Possible Love, le portrait poétique des classes sociales et du monde du travail réalisé par l’auteur sud-coréen Lee Chang-dong, a remporté le Lion d’argent, prix du grand jury. Possible Love est le premier film de Lee depuis huit ans, après son très acclamé Burning.
NAZA, un documentaire poignant sur les stratégies militaires employées lors de la guerre à Gaza, réalisé par les cinéastes israéliens Yuval Abraham et Rachel Szor, s’est vu décerner un prix spécial du jury.

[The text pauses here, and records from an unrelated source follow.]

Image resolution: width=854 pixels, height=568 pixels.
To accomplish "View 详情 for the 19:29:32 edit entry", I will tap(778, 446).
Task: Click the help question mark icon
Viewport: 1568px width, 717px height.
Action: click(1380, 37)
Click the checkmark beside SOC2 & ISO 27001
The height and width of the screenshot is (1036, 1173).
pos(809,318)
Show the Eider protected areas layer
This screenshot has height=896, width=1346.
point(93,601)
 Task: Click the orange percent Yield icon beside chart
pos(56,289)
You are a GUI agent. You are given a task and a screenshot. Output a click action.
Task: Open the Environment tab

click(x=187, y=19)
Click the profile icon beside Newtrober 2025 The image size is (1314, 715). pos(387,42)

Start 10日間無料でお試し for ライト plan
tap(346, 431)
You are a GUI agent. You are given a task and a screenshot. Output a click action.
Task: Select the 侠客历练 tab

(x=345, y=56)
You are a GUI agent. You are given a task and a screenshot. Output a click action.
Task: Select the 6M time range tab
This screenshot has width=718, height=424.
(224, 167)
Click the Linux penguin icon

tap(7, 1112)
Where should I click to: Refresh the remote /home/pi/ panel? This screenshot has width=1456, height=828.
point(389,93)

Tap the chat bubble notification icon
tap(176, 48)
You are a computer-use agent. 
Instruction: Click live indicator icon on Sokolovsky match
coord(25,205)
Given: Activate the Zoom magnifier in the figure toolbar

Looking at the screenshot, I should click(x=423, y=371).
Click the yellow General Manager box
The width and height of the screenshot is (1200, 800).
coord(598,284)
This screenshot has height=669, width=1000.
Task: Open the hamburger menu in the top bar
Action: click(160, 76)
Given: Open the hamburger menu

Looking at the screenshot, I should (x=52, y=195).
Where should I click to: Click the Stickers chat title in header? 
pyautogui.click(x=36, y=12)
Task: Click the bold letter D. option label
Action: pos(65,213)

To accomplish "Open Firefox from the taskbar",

«Il est vraiment, vraiment très important pour nous que les Israéliens voient ce film», a déclaré Yuval Abraham.
Le film a été ajouté tardivement à la compétition principale — à la demande des réalisateurs — et a également fait ses débuts vers la fin du programme, mais son impact s’est fait sentir puisqu’il a reçu une ovation debout record, qui a duré quelque 25 minutes, après sa première.
Tourné de nuit sur les toits de Tel-Aviv dans le plus grand secret pendant 3 ans, NAZA présente les témoignages de 24 membres de l’armée israélienne, dont des officiers des services de renseignement et des soldats, qui livrent un aperçu de la guerre à Gaza et de ce qu’ils qualifient de massacre systématique de civils palestiniens.
Le jury a décerné le Lion d’argent de la mise en scène à Ilya Krzhanovsky pour son film Dau, un projet consacré aux physiciens soviétiques qui ont construit la bombe atomique et dont la réalisation a nécessité plus de 20 ans. Krzhanovsky, qui a renoncé à sa nationalité russe en signe de protestation contre la guerre en Ukraine, a dédié ce prix aux Ukrainiens, notamment à sa mère qui est née dans ce pays.
Le réalisateur français Stéphane Brizé a remporté le prix du meilleur scénario pour son drame sur le monde de l’entreprise Un bon petit soldat. Malou Khebizi s’est vu décerner le prix Marcello Mastroianni de la jeune actrice pour son rôle dans Un lieu pour guérir de Cédric Kahn, qui se déroule dans un service de psychiatrie pour adolescents d’un hôpital public.
Hormis la victoire de Malkovich, les films hollywoodiens les plus médiatisés en compétition ont été écartés des récompenses, notamment Primetime, Bunker et Ink.